Classes de medicamentos
Analgesia e anti-inflamatórios podem ser usados para controlar dor associada, e eventualmente agentes tópicos ou sistêmicos para sintomas inflamatórios concomitantes; medicamentos não são o foco do tratamento do encurtamento em si, que depende de reabilitação e intervenções mecânicas.
Quando procurar ajuda
Procurar avaliação médica se houver piora da dor, perda rápida de função, sinais de infecção local, suspeita de ruptura aguda (insucesso súbito de apoio) ou se o encurtamento limita atividades diárias. Também é indicada reavaliação quando não há melhora com reabilitação ou quando há impacto laboral significativo.
Uso em atestado
Atestados devem descrever objetivamente limitação funcional, início, medidas adotadas e previsão de retorno, sem afirmar benefícios ou tratamentos específicos. Para afastamento ou justificativa de procedimentos, registrar testes de amplitude articular e tratamento instituído.
Direitos e benefícios
Direitos trabalhistas e previdenciários dependem de perícia e legislação aplicável; o código na documentação clínica auxilia a perícia, mas não garante afastamento nem cobertura. Questões de reabilitação profissional, adaptação de posto de trabalho e benefícios exigem avaliação pericial e comprovação funcional.

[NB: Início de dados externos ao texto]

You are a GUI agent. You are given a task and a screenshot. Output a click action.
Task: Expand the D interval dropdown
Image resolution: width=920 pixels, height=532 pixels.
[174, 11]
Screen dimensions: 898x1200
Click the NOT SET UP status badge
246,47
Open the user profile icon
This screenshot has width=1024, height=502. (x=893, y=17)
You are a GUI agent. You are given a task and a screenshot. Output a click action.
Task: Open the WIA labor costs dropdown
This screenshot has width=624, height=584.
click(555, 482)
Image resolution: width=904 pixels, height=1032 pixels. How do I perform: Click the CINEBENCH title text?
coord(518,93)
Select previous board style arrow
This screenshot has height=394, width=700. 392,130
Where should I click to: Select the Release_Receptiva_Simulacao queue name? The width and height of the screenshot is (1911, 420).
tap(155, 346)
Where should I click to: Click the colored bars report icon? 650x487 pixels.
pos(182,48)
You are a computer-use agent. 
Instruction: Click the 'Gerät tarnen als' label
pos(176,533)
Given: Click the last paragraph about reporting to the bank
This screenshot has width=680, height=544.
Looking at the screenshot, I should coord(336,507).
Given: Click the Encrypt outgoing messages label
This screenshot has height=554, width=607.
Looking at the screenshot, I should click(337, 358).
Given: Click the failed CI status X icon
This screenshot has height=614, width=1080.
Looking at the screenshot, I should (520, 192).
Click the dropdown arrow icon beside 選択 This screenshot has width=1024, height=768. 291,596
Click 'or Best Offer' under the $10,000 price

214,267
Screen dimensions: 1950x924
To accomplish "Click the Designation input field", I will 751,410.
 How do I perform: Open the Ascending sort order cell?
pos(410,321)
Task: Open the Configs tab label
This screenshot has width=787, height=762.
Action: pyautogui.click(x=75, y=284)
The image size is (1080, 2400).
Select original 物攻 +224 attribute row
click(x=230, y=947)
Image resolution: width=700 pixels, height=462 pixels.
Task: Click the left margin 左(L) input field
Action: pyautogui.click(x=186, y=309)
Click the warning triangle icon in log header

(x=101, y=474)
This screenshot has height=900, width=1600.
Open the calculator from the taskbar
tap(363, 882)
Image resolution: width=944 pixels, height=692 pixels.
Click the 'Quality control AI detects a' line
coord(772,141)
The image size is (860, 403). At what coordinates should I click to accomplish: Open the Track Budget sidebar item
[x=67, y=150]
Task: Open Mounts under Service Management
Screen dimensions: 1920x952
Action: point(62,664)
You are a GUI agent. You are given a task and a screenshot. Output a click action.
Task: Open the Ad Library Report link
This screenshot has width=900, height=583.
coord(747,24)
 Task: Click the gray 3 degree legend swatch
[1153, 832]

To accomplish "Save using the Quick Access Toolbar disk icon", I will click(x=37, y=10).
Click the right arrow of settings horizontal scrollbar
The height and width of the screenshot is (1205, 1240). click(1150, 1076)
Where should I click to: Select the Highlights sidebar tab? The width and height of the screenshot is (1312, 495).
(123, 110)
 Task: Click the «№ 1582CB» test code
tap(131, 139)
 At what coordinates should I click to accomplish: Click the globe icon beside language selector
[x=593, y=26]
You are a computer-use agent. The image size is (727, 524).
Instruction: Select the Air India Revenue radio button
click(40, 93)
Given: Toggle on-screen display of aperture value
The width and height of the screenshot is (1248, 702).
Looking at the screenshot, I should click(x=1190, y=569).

Perguntas frequentes sobre M67.0
O que significa receber o CID M67.0 no meu prontuário?
Significa que foi identificado encurtamento adquirido do tendão de Aquiles que reduz a flexibilidade do tornozelo. O código descreve a condição, não determina tratamento específico.
Esse problema costuma precisar de cirurgia?
Muitos casos melhoram com fisioterapia e reabilitação; a cirurgia é considerada quando há perda funcional persistente apesar das medidas conservadoras e após avaliação especializada.
Preciso ficar afastado do trabalho se tenho M67.0?
O afastamento depende da função laboral, do grau de limitação e da avaliação médica-pericial; o código só documenta a condição, a necessidade de afastamento é avaliada caso a caso.
Como se diferencia do código M67.1 mencionado no laudo?
M67.1 refere-se a outra contratura de tendão ou bainha em localizações ou mecanismos diferentes; M67.0 é específico para encurtamento adquirido do tendão de Aquiles com comprometimento de dorsiflexão.
O CID M67.0 implica risco de contágio para contatos?
Não. Trata-se de alteração estrutural do tendão, sem componente infeccioso contagioso, a menos que o médico registre infecção separadamente.
Que exames geralmente são pedidos para confirmar a situação?
Avaliação clínica documentada da amplitude articular é essencial; ultrassom ou ressonância podem ser solicitados para excluir ruptura ou avaliar fibrose.